I heard a fascinating piece on NPR about folks who have a photographic memory. These guys (and gals) can literally repeat a narrative of every experience they have ever had (at least after long term memory starts work at around 3 or 4). In fact they talked about that on the piece: These folks literally remember when their long term memory started firing, because that’s the first experience they can remember.
This condition can be thought of as a dysfunction of the LT2STMM, because it simply stores everything in long term memory. (Probably folks with this condition have a redundant short term memory, but the ST2LTMM simply copies everything into long term memory.) This works because the human brain is vastly over-sized for the amount of data I need to store. The estimate in this article is around 2.5 PB of space, enough for around 300 years of experiences, even assuming all of them are stored.
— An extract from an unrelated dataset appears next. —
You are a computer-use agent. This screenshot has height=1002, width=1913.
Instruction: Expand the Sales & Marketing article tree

Anyway, as my experiences in long term memory age, they decay over time. Refreshing them again by washing another similar set of experiences through short term memory helps make them retain longer. Eventually, if I repeat the same data stream often enough (like watching the movie Gladiator 20 times), I know the whole thing by heart.
That’s just how the Foreground stuff works. I used to think the Foreground was one experience at a time, effectively single threaded. But now I know there is limited multi-threading. Still the number of modules I can run in the Foreground at a time is very small, maybe 2 or 3 max. And some of them effectively steal your entire awareness. Sex for example. Ever tried to have a conversation, eat, watch TV or anything else, while having sex? Impossible. Sex takes full and complete control of my entire Foreground space, which is one reason why it is so enjoyable.
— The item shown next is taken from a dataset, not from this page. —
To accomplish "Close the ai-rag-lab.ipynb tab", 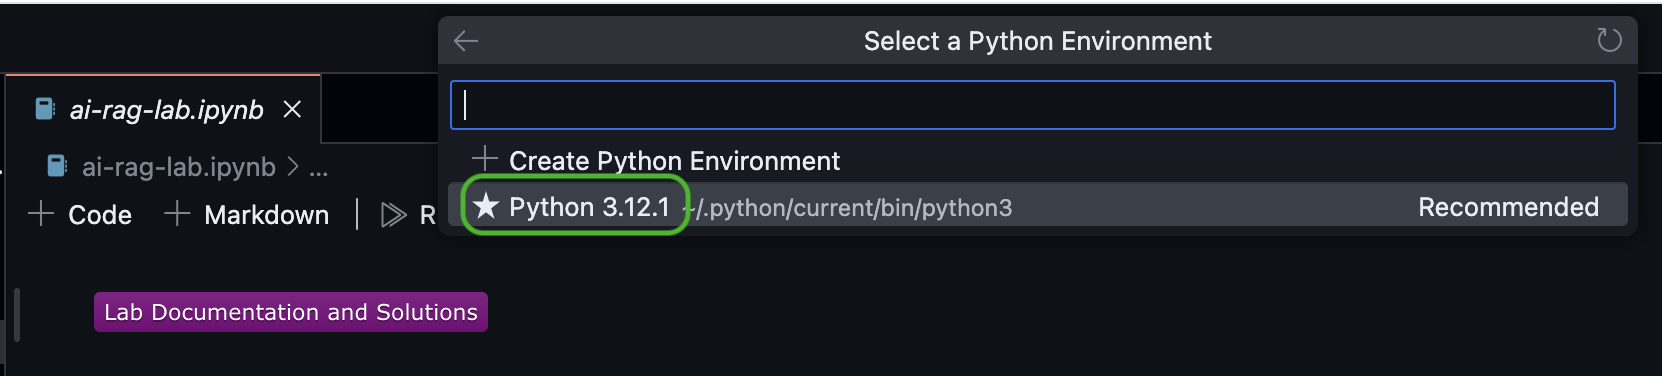I will tap(292, 109).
There are also a class of modules I call Awareness Stealers. These modules are constantly clamoring for my attention. Examples include things like Itching, Pain, Worry, and so forth. Sex is also an Attention Stealer, assuming that I am randy.
In the Background space there are hundreds (possibly thousands) of modules all running at the same time. I am still in the process of figuring out many of these, and the task is rather daunting. Lots of background modules are completely autonomic, although they also respond to commands from the brain.
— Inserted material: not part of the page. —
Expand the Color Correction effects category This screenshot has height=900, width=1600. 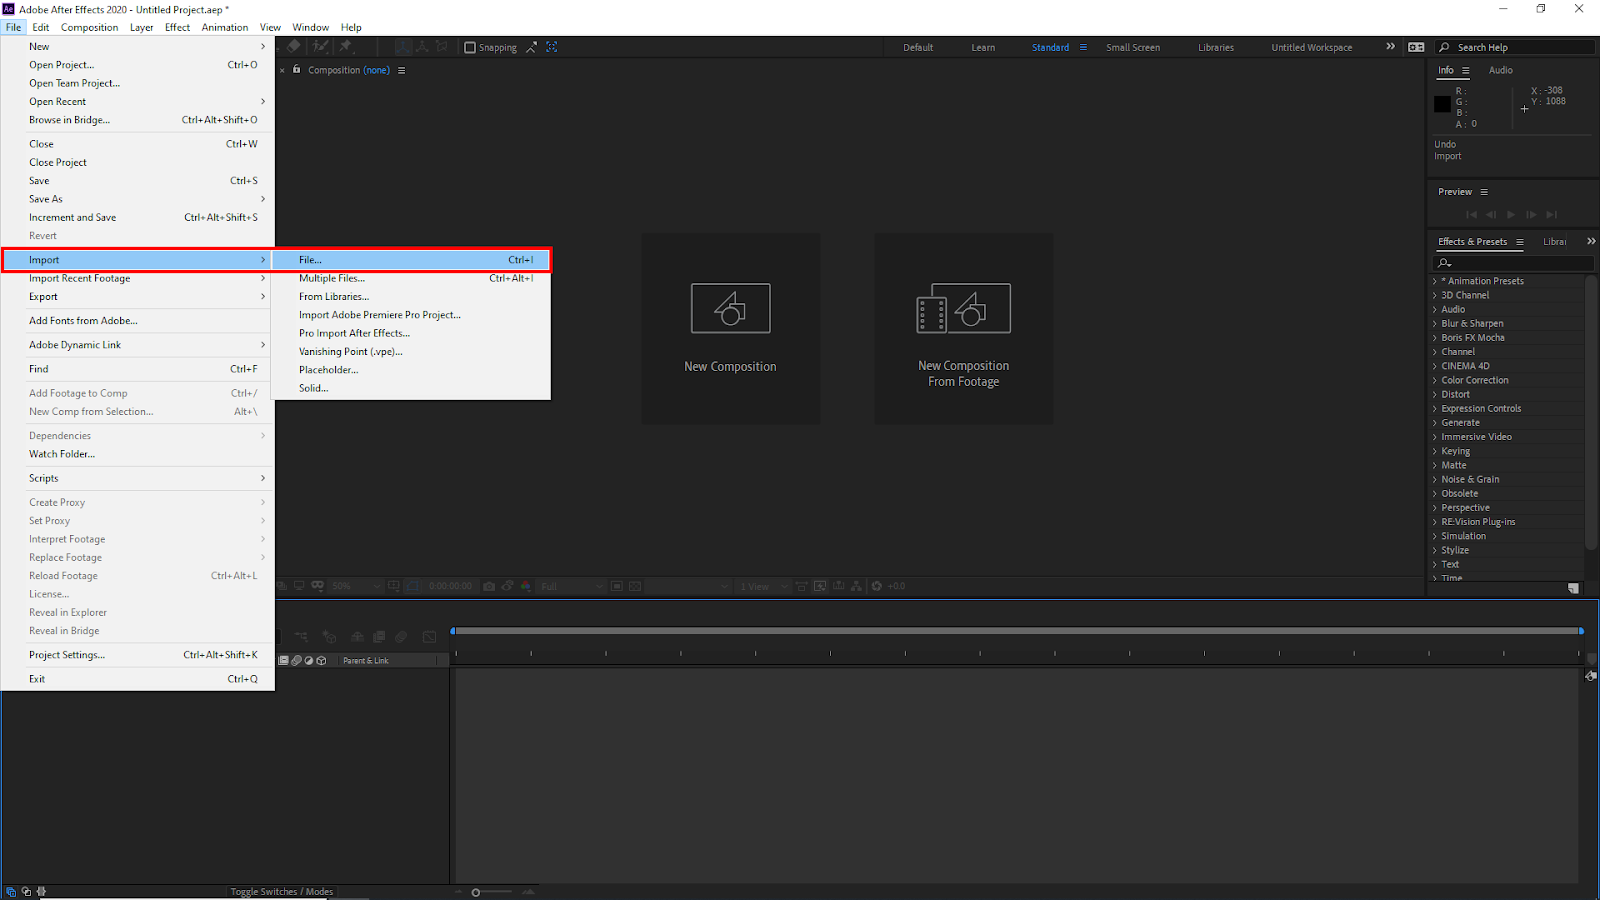click(1435, 380)
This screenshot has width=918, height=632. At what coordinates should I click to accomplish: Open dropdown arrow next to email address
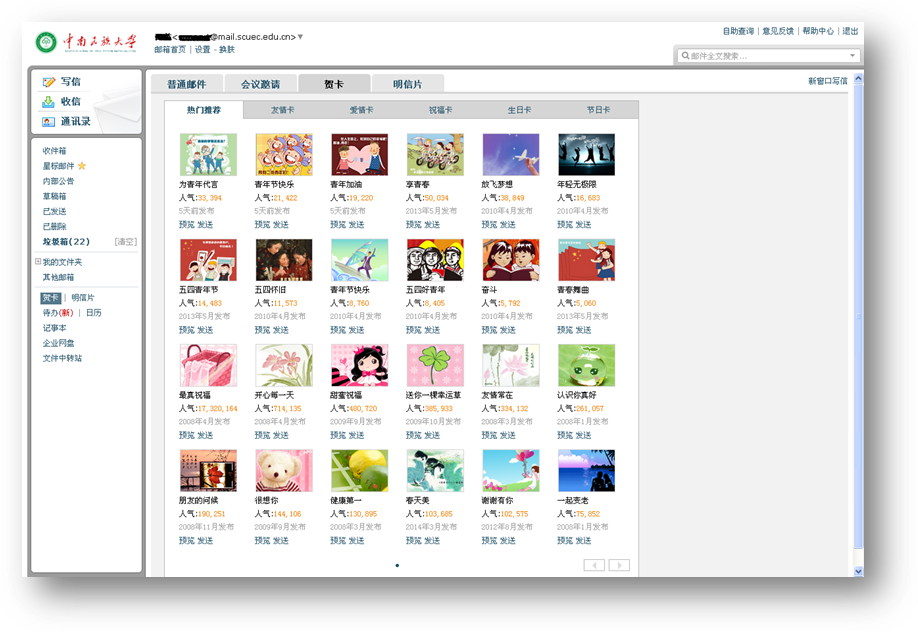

An excellent example of this type of module is the Immune System, which has lots of dedicated hardware, but definitely also responds to commands from the brain. That’s the reason why the placebo effect works, of course. I think that the saw palmetto that I am taking is going to help my seasonal allergies. And lo and behold: It does! That’s because my brain fired a module called Faith. Faith allows me to believe things which my senses may not agree with at the moment. I may think saw palmetto is hokey, but if I exercise my faith, I might just catch a healing!
Other deep background modules include Heartbeat, Breathing, Sweating, UV Response, and others. Heartbeat is a fun one. Of course the brain controls my heartbeat: We all know that! But Heartbeat can actually be trained. I have done a bit of this, and have met folks who have done far more. Practitioners of Buddhist meditation obtain some limited control over their heart rate. Thus, Heartbeat has at least a bit of conscious control, since it can be trained.
I am trying to develop a system to diagram all of this. If any of my readers has a handle on the best way to diagram the structure of modules in the human brain, please let me know.